Thursday, October 31, 2019

Immune response to bacteria

How does the immune system respond to bacteria? What are the phases of the immune response? What is the immune response to parasitic infection? Bacteria may also be killed by phagocytes.


Opsonised bacteria are, therefore, coated with molecules that phagocytic cells recognise and respond to.

A type of protein in the immune system called complement protein attacks. Phagocytes recognize opsonized bacteria , engulfing and digesting them by phagocytosis. Once digeste epitopes are. Some staphylococcus bacteria live peacefully on human skin and membranes in a mutually beneficial relationship with their host, while others are able to exist far from a human host in soil or in water.

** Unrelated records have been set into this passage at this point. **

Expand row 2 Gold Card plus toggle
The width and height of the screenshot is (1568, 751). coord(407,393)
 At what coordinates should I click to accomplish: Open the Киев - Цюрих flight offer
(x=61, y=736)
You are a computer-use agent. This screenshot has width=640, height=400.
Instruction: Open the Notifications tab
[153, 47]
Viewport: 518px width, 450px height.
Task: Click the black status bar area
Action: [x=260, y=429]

Humoral immunity is the principle specific immune response against extra-cellular bacteria which includes strong IgM responses are caused by polysaccharides and antibodies IgM and IgG against bacteria surface antigens and toxins stimulate three types of effector mechanisms – 1. There are several lines of host defence. When evaluating the cause of infection in any patient it is important to exclude non-specific immune defects.

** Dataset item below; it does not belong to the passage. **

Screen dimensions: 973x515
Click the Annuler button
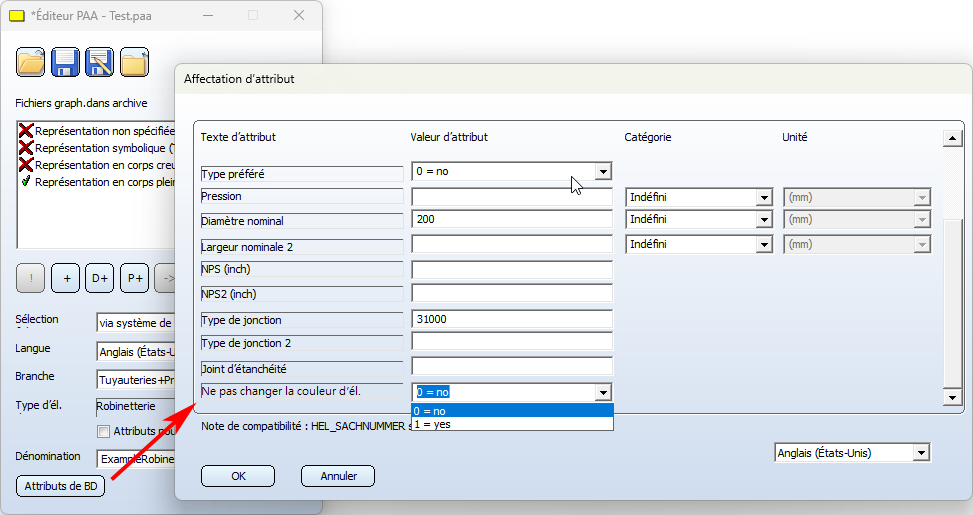point(338,476)
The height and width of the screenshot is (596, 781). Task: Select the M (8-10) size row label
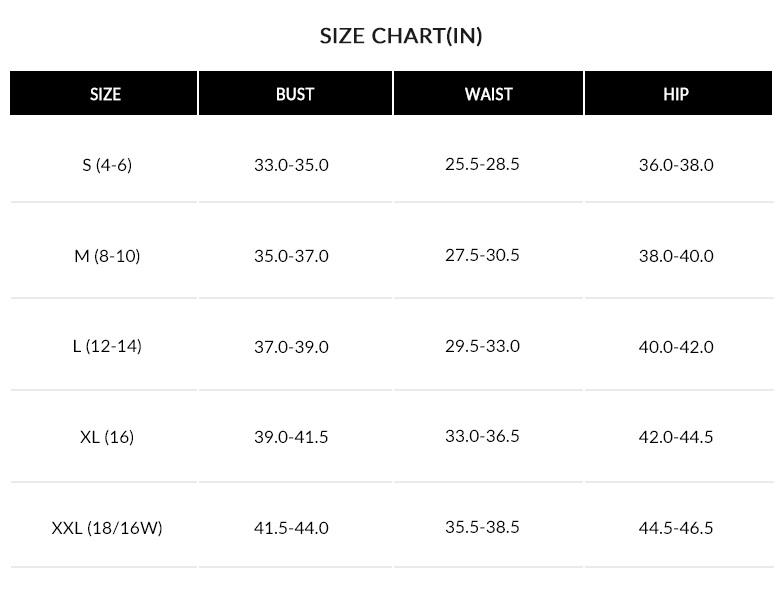(x=106, y=255)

The immune response to infection. The host defense mechanisms are mediated by the immune system. For our purposes, the term immunity refers to the relative state of resistance of the host to infectious disease. Agglutinated viruses make an easier target for immune cells than single viral particles. If a bacteria or virus does get into the body, the immune system tries to detect and eliminate it before it can make itself at home and reproduce.


A third mechanism used by antibodies to eradicate viruses, is the activation of phagocytes. A virus-bound antibody binds to receptors, called Fc receptors, on the surface of phagocytic cells and triggers a mechanism known as phagocytosis , by which the cell engulfs and destroys the virus. The antibodies act in several ways to protect the host from the invading organisms, including removal of the bacteria and inactivation of bacterial toxins (Figure 17-8).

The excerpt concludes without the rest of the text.